(Word and element pointing entries)
-- Begin --

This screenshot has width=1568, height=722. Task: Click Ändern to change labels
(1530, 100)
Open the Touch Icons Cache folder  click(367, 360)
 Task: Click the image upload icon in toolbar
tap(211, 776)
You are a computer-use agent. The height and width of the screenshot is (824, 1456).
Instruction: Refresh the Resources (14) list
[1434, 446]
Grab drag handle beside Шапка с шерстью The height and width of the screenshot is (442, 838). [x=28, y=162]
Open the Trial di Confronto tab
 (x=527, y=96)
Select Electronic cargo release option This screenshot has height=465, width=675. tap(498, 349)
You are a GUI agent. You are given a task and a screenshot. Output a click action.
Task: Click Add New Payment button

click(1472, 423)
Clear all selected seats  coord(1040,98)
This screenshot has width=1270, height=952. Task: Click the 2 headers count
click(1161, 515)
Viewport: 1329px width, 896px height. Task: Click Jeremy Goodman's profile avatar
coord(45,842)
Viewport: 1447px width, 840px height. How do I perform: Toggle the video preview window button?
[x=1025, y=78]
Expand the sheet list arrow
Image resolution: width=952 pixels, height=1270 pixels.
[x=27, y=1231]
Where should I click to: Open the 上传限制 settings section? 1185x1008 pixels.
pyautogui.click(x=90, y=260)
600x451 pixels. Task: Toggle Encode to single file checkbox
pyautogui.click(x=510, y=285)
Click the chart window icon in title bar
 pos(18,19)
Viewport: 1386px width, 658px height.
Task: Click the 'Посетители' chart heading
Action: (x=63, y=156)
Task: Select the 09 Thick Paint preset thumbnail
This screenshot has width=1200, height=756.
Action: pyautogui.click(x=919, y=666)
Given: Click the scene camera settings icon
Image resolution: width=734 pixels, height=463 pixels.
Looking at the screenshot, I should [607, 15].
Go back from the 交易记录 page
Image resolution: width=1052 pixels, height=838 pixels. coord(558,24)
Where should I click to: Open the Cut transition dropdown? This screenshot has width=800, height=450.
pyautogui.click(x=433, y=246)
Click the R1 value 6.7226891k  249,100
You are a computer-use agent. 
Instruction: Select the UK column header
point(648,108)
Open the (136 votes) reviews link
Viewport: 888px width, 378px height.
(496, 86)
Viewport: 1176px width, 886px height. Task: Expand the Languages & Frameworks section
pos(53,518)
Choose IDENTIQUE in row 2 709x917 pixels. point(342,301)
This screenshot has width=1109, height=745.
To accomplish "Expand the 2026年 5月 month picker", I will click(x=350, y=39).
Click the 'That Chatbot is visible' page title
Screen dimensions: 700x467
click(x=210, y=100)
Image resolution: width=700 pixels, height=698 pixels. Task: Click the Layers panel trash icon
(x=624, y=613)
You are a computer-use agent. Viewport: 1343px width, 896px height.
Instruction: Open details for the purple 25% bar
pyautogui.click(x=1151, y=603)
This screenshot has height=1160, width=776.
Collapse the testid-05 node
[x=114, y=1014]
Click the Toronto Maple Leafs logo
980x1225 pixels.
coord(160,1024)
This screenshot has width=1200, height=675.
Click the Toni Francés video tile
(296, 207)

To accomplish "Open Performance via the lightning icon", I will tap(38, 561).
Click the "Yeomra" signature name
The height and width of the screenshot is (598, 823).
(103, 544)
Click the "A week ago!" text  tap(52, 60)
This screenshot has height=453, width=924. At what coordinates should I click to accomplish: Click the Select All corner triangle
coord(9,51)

-- End --

**EXERCISE GOAL**
Rewrite all the records, changing every "Instruction" to "Command" and leaving everything else as it is.

**TASK OUTPUT**
This screenshot has width=1568, height=722. Task: Click Ändern to change labels
(1530, 100)
Open the Touch Icons Cache folder  click(367, 360)
 Task: Click the image upload icon in toolbar
tap(211, 776)
You are a computer-use agent. The height and width of the screenshot is (824, 1456).
Command: Refresh the Resources (14) list
[1434, 446]
Grab drag handle beside Шапка с шерстью The height and width of the screenshot is (442, 838). [x=28, y=162]
Open the Trial di Confronto tab
 (x=527, y=96)
Select Electronic cargo release option This screenshot has height=465, width=675. tap(498, 349)
You are a GUI agent. You are given a task and a screenshot. Output a click action.
Task: Click Add New Payment button

click(1472, 423)
Clear all selected seats  coord(1040,98)
This screenshot has width=1270, height=952. Task: Click the 2 headers count
click(1161, 515)
Viewport: 1329px width, 896px height. Task: Click Jeremy Goodman's profile avatar
coord(45,842)
Viewport: 1447px width, 840px height. How do I perform: Toggle the video preview window button?
[x=1025, y=78]
Expand the sheet list arrow
Image resolution: width=952 pixels, height=1270 pixels.
[x=27, y=1231]
Where should I click to: Open the 上传限制 settings section? 1185x1008 pixels.
pyautogui.click(x=90, y=260)
600x451 pixels. Task: Toggle Encode to single file checkbox
pyautogui.click(x=510, y=285)
Click the chart window icon in title bar
 pos(18,19)
Viewport: 1386px width, 658px height.
Task: Click the 'Посетители' chart heading
Action: (x=63, y=156)
Task: Select the 09 Thick Paint preset thumbnail
This screenshot has width=1200, height=756.
Action: pyautogui.click(x=919, y=666)
Given: Click the scene camera settings icon
Image resolution: width=734 pixels, height=463 pixels.
Looking at the screenshot, I should [607, 15].
Go back from the 交易记录 page
Image resolution: width=1052 pixels, height=838 pixels. coord(558,24)
Where should I click to: Open the Cut transition dropdown? This screenshot has width=800, height=450.
pyautogui.click(x=433, y=246)
Click the R1 value 6.7226891k  249,100
You are a computer-use agent. 
Command: Select the UK column header
point(648,108)
Open the (136 votes) reviews link
Viewport: 888px width, 378px height.
(496, 86)
Viewport: 1176px width, 886px height. Task: Expand the Languages & Frameworks section
pos(53,518)
Choose IDENTIQUE in row 2 709x917 pixels. point(342,301)
This screenshot has width=1109, height=745.
To accomplish "Expand the 2026年 5月 month picker", I will click(x=350, y=39).
Click the 'That Chatbot is visible' page title
Screen dimensions: 700x467
click(x=210, y=100)
Image resolution: width=700 pixels, height=698 pixels. Task: Click the Layers panel trash icon
(x=624, y=613)
You are a computer-use agent. Viewport: 1343px width, 896px height.
Command: Open details for the purple 25% bar
pyautogui.click(x=1151, y=603)
This screenshot has height=1160, width=776.
Collapse the testid-05 node
[x=114, y=1014]
Click the Toronto Maple Leafs logo
980x1225 pixels.
coord(160,1024)
This screenshot has width=1200, height=675.
Click the Toni Francés video tile
(296, 207)

To accomplish "Open Performance via the lightning icon", I will tap(38, 561).
Click the "Yeomra" signature name
The height and width of the screenshot is (598, 823).
(103, 544)
Click the "A week ago!" text  tap(52, 60)
This screenshot has height=453, width=924. At what coordinates should I click to accomplish: Click the Select All corner triangle
coord(9,51)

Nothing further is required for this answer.